Иль хочешь ты их миллионы?
Атилла.
Нет, я хочу, чтоб жили все.
Аэций.
Атилла.
Нет, до конца война.
Ты слышал: я хочу, чтоб жили все.
Теперь живут твои сто тысяч римлян,
а миллионы их везут в галере
и дохнут там, внизу… Ты понял…
хочу, чтоб жили и они.
Аэций. И это твой ответ?
Атилла. Да.
Аэций.
Ну, что же, значит, встретимся в бою…
Атилла.
Издали неясные крики.
Постой, неладно что-то…
Проснулись в лагере, кричат…
Оногост (входя). Ну, совсем взбеленились! Взбрело им в башку, будто тут, в нашем стане, Аэций… Я и так и эдак, никак: пойди, уйми их.
Атилла.
Оногост уходит.
(Аэцию). Вот мой перстень:
его все знают, кто его покажет,
того пропустят… Иди немедля.
Уходит. За ним тенью Камель. Аэций отдергивает занавес вежи. Камель возвращается и прячется около вежи.
Ильдегонда. Аэций, как ты сюда попал?
Аэций (торопливо). Вот перстень Атиллы. С ним пройдешь, тебя пропустят. Накинь мой плащ – и беги скорей, пока он не вернулся.

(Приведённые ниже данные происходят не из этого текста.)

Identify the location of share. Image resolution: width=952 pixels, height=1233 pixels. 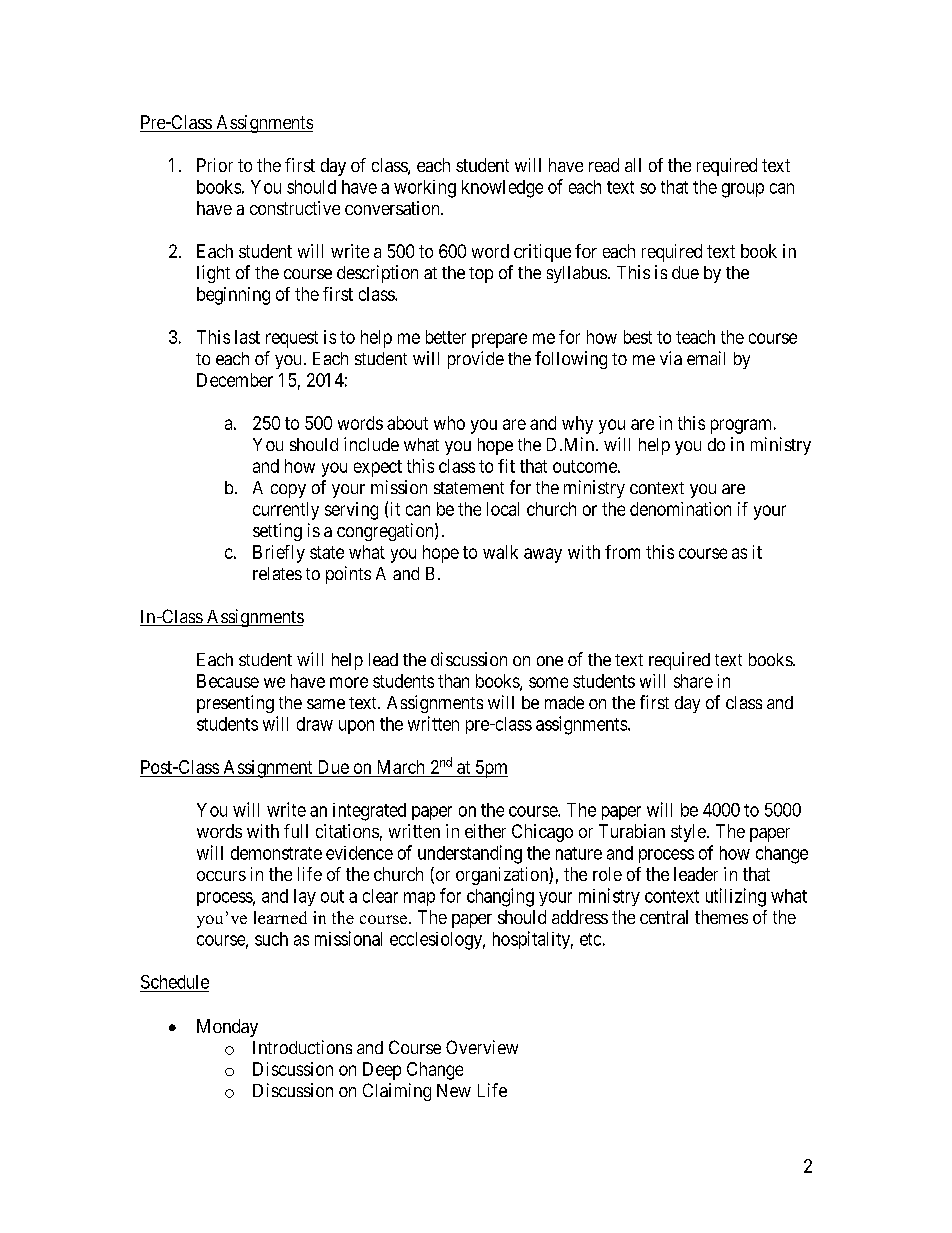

Камель, высунувшись, прислушивается, сейчас прыгнет, нож в руке.
Ильдегонда (накинула плащ, колеблется). Нет, возьми.
(Она отдает перстень и плащ Аэцию.)
Я не раньше уйду,
чем Атилле все заплачу сполна
за себя, за отца, за Вигилу, за Рим.
Аэций.
Он вернется и бросит тебя на ложе.
Ведь ты безоружна. Он сильней…
Ильдегонда.
А змея безоружна? Я буду змеей:
раздвоится, станет змеиным язык.
Из себя я улыбку выжму, как яд…
Я сумею его обмануть…
Камель скрывается.
Аэций (увидев вдали Атиллу – Ильдегонде). Атилла! Говори скорее: ты хочешь, чтоб жил Вигила – или чтобы он умер?
Ильдегонда.
Чтобы… Нет! Чтоб он молчал!..
Чтобы жил!.. Подожди!
Аэций задергивает занавес, быстро уходит. Возле вежи – Атилла, перед ним Камель.
Камель. Остановись, ты должен узнать…
Атилла (с угрозой). Отойди от меня. Слышишь?
Камель отходит в сторону. Атилла входит в вежу.
Ильдегонда. Вигила еще жив?
Атилла (сурово). Да, но умрет. Скоро.
Ильдегонда.
Скорее! Скорее! Скажи, чтоб сейчас же!
Атилла.
Ильдегонда.
Я хочу, чтоб не жил ни минуты!
И его я могла любить?
Атилла (понемногу мены тон). А теперь?
Ильдегонда. Ненавижу!
Атилла. И любить? Мне это знакомо.
Ильдегонда. И мне.
Атилла.
И тебе? (Вглядывается, резко.)
Довольно. Ложись!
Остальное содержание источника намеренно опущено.